(Second of a series of articles
celebrating our 30th anniversary)
By Roberta Reed
In hindsight, some 30 years later, it seemed
so simple. The Dr. Howe-Waffle house, both historically and architecturally
significant, sat in the middle of the right of way for the widening of what
would become Civic Center Drive. Of course, the house should be saved from
demolition. So if it couldn’t remain where it was, it should be moved. It
was that simple. Or was it?
As far back as 1968, plans were in process
for the creation of Civic Center Drive in the area of Seventh and Eighth
Streets in Santa Ana. The Dr. Howe-Waffle House, sitting at Seventh and Bush
Streets, was threatened by this project from the beginning. Apparently the
planners of the street project were unaware of the significance of the
house, and those that were aware of its significance were unaware of the
proposed street project.
Late in 1973, Mrs. Adeline Cochems Walker,
an active member of the group LISA (Let’s Improve Santa Ana) learned of the
proposed route and the implications to the Dr. Howe-Waffle House. By this
time, the city had already purchased a significant portion of the right of
way for this project, including the Dr. Howe-Waffle House, and had plans for
its demolition. Mrs. Walker was quite surprised that city staff and
officials were unaware of the significance of the house, particularly since
a photo of it had hung in city hall for many years. It is also interesting
to note that the Environmental Impact Statement (EIS) for the project did
not adequately review the Dr. Howe-Waffle House and had the house not been
saved through other means, there likely would have been a legal challenge to
the EIS to stop the demolition.
At a city council meeting on March 18, 1974,
the fledgling group of preservationists, now known as the Santa Ana
Historical Preservation Society (Mrs. Walker noted at the time that while
there were other historic organizations, this was the first historic
preservation group in Orange County) asked the Council to hold off on
demolition to allow for additional time to continue the efforts to save and
preserve the house. At that meeting, Council voted to allow the historical
society to do just that.
Working under the assumption that the first battle had been won, the Society
worked hard to begin fundraising efforts to support the monumental project
of moving and fully restoring the Dr. Howe-Waffle house. Politics
seemingly interfered with these efforts when Historical Society President
Betty Biner stopped by Council Chambers on the night of the April 1, 1974
meeting to pick up a copy of the minutes from the March 18th
meeting and was stunned to hear Council vote to reconsider its plans to give
the house to the Historical Society and instead consider an offer from Santa
Ana Community Hospital to relocate and restore the house. It is
interesting to note that many of the “plans” the hospital had for the house,
enthusiastically greeted by Council, actually largely mirrored those that
the Society had previously discussed. Sadly, it appeared that someone
in the city was not in favor of allowing the Society to restore the house,
and had actually approached the hospital with the idea of them restoring it.

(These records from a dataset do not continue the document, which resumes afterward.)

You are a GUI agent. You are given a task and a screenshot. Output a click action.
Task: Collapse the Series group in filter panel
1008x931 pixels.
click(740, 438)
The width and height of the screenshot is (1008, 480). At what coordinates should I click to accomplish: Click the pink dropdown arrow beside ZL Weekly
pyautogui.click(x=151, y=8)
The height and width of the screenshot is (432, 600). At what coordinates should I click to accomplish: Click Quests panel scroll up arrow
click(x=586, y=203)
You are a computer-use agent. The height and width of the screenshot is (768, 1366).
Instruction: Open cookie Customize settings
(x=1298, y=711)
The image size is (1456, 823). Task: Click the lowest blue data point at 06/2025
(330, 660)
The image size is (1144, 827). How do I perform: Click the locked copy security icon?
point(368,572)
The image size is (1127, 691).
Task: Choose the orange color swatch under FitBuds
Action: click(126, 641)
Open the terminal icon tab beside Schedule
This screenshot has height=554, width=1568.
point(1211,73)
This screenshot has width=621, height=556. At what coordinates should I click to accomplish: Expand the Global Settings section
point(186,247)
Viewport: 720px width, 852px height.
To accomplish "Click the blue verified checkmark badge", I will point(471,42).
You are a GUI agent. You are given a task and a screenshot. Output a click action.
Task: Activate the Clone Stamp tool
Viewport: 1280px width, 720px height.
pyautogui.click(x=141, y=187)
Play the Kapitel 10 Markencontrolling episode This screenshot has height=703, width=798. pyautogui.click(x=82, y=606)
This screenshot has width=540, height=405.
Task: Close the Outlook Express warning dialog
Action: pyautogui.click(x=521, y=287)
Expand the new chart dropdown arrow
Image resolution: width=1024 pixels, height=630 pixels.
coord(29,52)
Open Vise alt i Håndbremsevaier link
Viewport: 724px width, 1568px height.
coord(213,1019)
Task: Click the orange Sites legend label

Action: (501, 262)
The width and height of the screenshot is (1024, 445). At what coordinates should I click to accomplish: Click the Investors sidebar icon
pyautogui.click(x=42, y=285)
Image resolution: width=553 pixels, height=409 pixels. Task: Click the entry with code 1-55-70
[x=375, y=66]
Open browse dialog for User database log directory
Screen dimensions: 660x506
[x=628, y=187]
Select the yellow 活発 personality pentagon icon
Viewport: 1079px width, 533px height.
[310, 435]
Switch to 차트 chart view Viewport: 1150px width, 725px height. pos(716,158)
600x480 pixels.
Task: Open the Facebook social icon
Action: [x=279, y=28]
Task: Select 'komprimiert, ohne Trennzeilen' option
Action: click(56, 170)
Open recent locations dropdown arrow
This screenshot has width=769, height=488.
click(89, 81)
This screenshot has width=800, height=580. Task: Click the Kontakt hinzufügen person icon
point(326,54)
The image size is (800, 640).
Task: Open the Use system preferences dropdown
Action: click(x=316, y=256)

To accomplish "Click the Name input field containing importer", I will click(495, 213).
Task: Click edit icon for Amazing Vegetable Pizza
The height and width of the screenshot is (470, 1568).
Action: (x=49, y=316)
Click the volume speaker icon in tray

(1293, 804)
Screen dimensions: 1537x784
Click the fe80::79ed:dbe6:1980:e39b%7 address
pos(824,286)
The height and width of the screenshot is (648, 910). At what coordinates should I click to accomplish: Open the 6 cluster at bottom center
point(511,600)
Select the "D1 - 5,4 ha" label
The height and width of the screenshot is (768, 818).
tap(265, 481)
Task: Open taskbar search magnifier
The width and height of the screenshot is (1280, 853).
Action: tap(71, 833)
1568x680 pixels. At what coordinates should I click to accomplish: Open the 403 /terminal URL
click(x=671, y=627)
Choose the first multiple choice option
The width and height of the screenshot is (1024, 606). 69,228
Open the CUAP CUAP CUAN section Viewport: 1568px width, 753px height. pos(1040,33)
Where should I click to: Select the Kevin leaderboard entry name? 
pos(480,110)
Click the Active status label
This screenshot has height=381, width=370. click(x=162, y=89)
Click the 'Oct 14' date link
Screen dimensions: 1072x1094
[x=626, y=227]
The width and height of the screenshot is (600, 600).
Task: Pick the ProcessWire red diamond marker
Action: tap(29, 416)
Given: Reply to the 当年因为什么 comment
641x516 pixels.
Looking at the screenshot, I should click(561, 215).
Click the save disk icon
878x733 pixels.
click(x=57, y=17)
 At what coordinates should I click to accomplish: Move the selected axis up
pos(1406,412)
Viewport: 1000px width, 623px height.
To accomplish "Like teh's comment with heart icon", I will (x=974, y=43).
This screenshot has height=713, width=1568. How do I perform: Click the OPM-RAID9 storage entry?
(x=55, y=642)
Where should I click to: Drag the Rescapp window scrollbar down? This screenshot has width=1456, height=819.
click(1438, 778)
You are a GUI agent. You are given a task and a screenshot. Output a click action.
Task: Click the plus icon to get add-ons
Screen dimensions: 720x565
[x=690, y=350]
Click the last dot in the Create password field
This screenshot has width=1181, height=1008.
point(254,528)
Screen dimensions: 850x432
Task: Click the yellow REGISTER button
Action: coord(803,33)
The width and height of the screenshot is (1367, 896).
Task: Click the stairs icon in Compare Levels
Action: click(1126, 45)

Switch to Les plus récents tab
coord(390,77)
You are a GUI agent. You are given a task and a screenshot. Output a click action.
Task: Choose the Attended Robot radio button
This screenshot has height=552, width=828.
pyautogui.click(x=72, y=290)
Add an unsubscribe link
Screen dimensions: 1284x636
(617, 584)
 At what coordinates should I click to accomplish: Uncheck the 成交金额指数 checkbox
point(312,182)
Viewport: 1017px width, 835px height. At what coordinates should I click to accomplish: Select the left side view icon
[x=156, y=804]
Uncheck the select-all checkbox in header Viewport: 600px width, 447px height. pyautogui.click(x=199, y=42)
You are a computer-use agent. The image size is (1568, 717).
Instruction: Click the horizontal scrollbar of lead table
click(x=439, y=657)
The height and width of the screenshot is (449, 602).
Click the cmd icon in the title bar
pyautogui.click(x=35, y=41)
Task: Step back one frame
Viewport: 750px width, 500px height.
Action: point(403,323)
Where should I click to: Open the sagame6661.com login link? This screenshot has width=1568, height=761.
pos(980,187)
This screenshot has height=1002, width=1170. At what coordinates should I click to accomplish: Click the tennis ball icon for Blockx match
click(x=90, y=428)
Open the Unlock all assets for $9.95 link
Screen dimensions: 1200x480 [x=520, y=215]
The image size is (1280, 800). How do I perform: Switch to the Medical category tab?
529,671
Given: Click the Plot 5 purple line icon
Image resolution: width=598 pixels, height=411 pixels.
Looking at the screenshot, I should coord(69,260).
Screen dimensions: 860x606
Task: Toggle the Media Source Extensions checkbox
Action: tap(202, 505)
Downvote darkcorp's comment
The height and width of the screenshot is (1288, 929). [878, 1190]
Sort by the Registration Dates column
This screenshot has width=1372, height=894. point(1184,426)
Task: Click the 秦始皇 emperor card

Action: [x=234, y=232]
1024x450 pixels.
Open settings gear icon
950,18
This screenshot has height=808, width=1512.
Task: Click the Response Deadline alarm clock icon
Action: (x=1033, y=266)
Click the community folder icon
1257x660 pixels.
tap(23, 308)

Mrs. Walker noted that while the hospital was financially in a far better
position than the Historical Society, that it was not possible for them to
love the house more than the Society did.
In the end, the hospital
failed to follow through with any interest in the house beyond its initial
letter. This act did, however, have the effect of preventing the
Society from being able to complete much in the way of preservation or
fundraising efforts for nearly six months while the city tried to make up
its mind about what to do with the house.
On September 17, 1974,
the Orange County Board of Supervisors approved the idea of a Heritage
Square concept and agreed to provide land across the street from the Old
Orange County Courthouse for the relocation of the Dr. Howe-Waffle House.
This apparently helped to convince the city to save the house, although
additional work was necessary to convince them that the Carriage Barn also
belonging to the doctor was also worthy of saving.
In spite of a year long
battle filled with discouragement, Adeline Walker and her group of
preservationists refused to give up (and no doubt sometimes they wanted to).
Finally, the first stage of their hard work and efforts was realized when
during the night of March 27-28, 1975, the Dr. Howe-Waffle House was moved
to its new home at the corner of Sycamore and what would become Civic Center
Drive. The Carriage Barn followed it on Saturday, March 29.
Perhaps somewhat prophetically, the next day, Sunday, March 30, was Easter.